On December 11, 2015, Griffin received additional mortgage proceeds of $1,850 (the “KeyBank Earn-Out”) on the mortgage (the “2025 KeyBank Mortgage”) obtained by two of its subsidiaries with KeyBank, N.A. (“KeyBank”), formerly First Niagara Bank, on its properties at 4270 Fritch Drive (“4270 Fritch”) and 4275 Fritch Drive (“4275 Fritch”) in the Lehigh Valley of Pennsylvania. The 2025 KeyBank Mortgage closed on December 31, 2014, at which time initial proceeds of $10,891 (before transaction costs) were received, in addition to $8,859 used to refinance the existing mortgage on 4275 Fritch with KeyBank. The 2025 KeyBank Mortgage is collateralized by 4270 Fritch, an approximately 303,000 square foot industrial/warehouse building, and 4275 Fritch, an adjacent approximately 228,000 square foot industrial/warehouse building. When the 2025 KeyBank Mortgage closed, approximately 201,000 square feet of 4270 Fritch was leased. The KeyBank Earn-Out was subsequently received by Griffin when the remaining vacant space of approximately 102,000 square feet was leased. The 2025 KeyBank Mortgage has a variable interest rate of the one month LIBOR rate plus 1.95% and is due on January 2, 2025. At the time the KeyBank Earn-Out was received, Griffin entered into an interest rate swap agreement with KeyBank that, when combined with two existing swap agreements with KeyBank, effectively fixes the interest rate on the 2025 KeyBank Mortgage at 4.39% over the remainder of the mortgage loan’s ten year term.

 

As of February 28, 2017, Griffin was a party to several interest rate swap agreements related to its variable rate nonrecourse mortgage loans on certain of its real estate assets.
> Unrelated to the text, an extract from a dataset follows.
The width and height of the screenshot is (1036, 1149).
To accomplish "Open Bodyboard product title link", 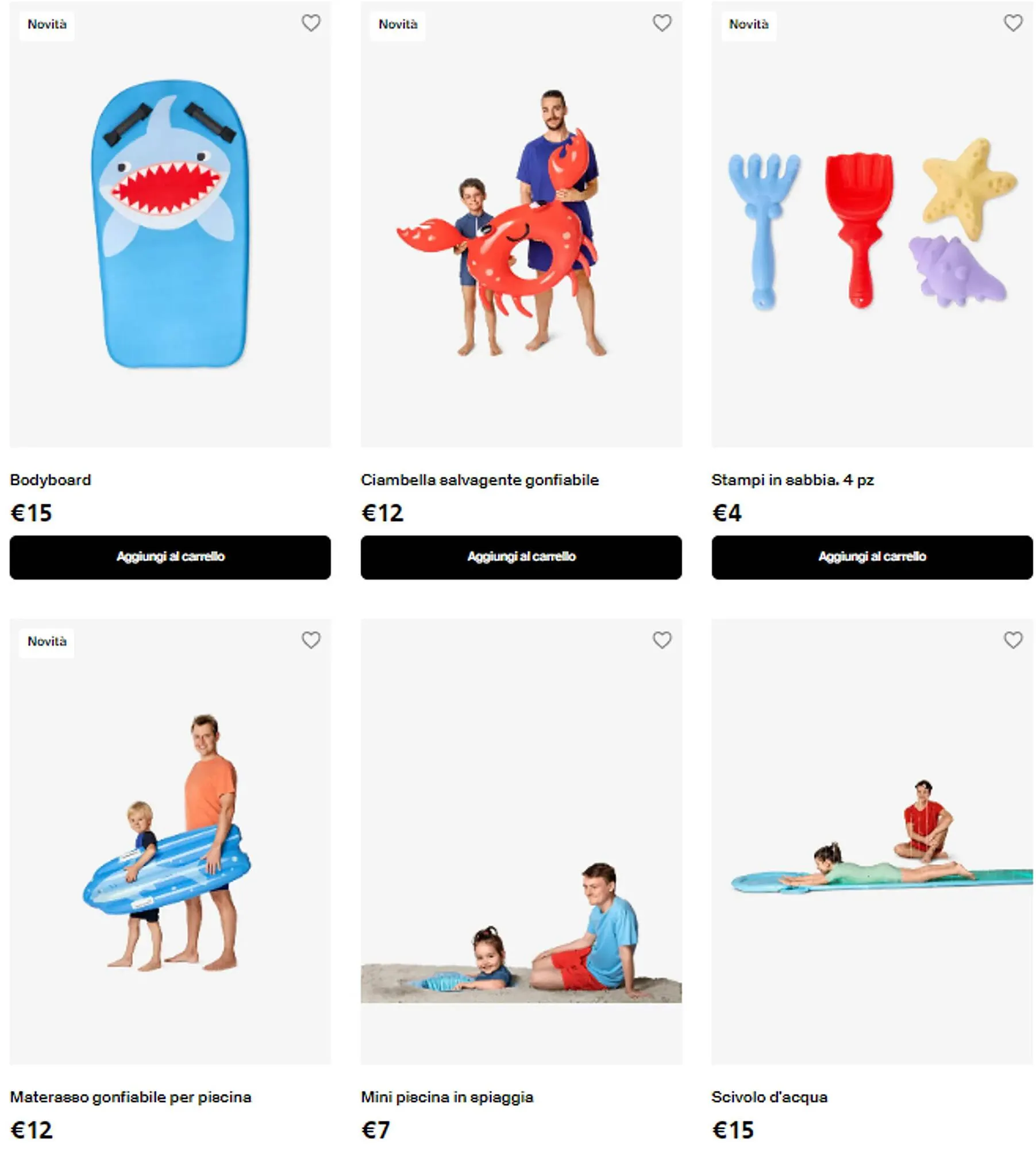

Griffin accounts for its interest rate swap agreements as effective cash flow hedges (see Note 2). No ineffectiveness on the cash flow hedges was recognized as of February 28, 2017 and none is anticipated over the term of the agreements. Amounts in accumulated other comprehensive income (loss) will be reclassified into interest expense over the term of the swap agreements to achieve fixed rates on each mortgage. None of the interest rate swap agreements contain any credit risk related contingent features. In the 2017 first quarter, Griffin recognized a net gain, included in other comprehensive income, before taxes of $671 on its interest rate swap agreements. In the 2016 first quarter, Griffin recognized a net loss, included in other comprehensive loss, before taxes of $1,474 on its interest rate swap agreements. As of February 28, 2017, $1,030 was expected to be reclassified over the next twelve months from accumulated other comprehensive loss to interest expense. As of February 28, 2017, the net fair value of Griffin’s interest rate swap agreements was $1,014, with $391 included in other assets and $1,405 included in other liabilities on Griffin’s consolidated balance sheet.

 

On March 15, 2017, a subsidiary of Griffin closed on a new $12,000 nonrecourse mortgage with People’s United Bank, N.A. (“PUB”) (the “2017 PUB Mortgage”). The 2017 PUB Mortgage is collateralized by two industrial/warehouse buildings in New England Tradeport, Griffin’s industrial park located in Windsor and East Granby, Connecticut. The 2017 PUB Mortgage has a ten year term with monthly principal payments based on a twenty-five year amortization schedule. The interest rate for the 2017 PUB Mortgage is a floating rate of the one month LIBOR rate plus 1.95%. At the time the 2017 PUB Mortgage closed, Griffin also entered into an interest rate swap agreement with PUB for a notional principal amount of $12,000 at inception to effectively fix the interest rate at 4.45% for its full term. Griffin entered into a master lease for 759 Rainbow Road (“759 Rainbow”), one of two buildings that collateralizes the 2017 PUB Mortgage. The master lease would only become effective if the full building tenant in 759 Rainbow does not renew its lease when it is scheduled to expire in fiscal 2019.